Al principio pensó en cruzar el pasillo corriendo sin ver atrás ni detenerse, sin embargo apenas abrió la puerta, no pudo moverse. Seis cadáveres esperaban a su llegada, tirados a lo largo del pasillo. Dos estaban amontonados afuera de la puerta como si se tratase del obsequio de un gato a su dueño, los otros estaban esparcidos por el pasillo, uno recargado sobre la pared, los otros desplomados y sin miembros periféricos.

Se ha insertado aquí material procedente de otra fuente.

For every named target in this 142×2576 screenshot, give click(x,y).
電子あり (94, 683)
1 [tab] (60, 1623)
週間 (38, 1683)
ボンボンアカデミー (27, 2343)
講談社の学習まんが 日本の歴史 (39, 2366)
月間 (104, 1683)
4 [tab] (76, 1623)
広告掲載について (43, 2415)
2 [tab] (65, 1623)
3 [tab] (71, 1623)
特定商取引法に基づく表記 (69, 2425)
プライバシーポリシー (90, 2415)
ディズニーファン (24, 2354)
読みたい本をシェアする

Para salir debía pasar por encima de los dos primeros forzosamente. Tuvo que cerrar los ojos para hacerlo. Sentir la piel y los huesos de los cadáveres resonando bajo sus zapatos hicieron que su corazón se encogiera de culpa. Jamás pensó que tendría que hacer algo similar, pero dadas las circunstancias, haría lo que fuera para salvarse.
Con la garganta cerrada y aferrándose a las más profundas fibras de valor en su espíritu, prosiguió con su camino tan veloz como los pies se lo permitieron. Zigzagueó entre el resto de los cuerpo, incluso logró distinguir que más de uno tenían rasguños a lo largo de la espalda y mordidas en el cuello, con los brazos o pies arrancados a tirones. Los animales salvajes cazaban de esa manera, igual que las personas con la conciencia perdida. Apenas notó el camino libre, corrió.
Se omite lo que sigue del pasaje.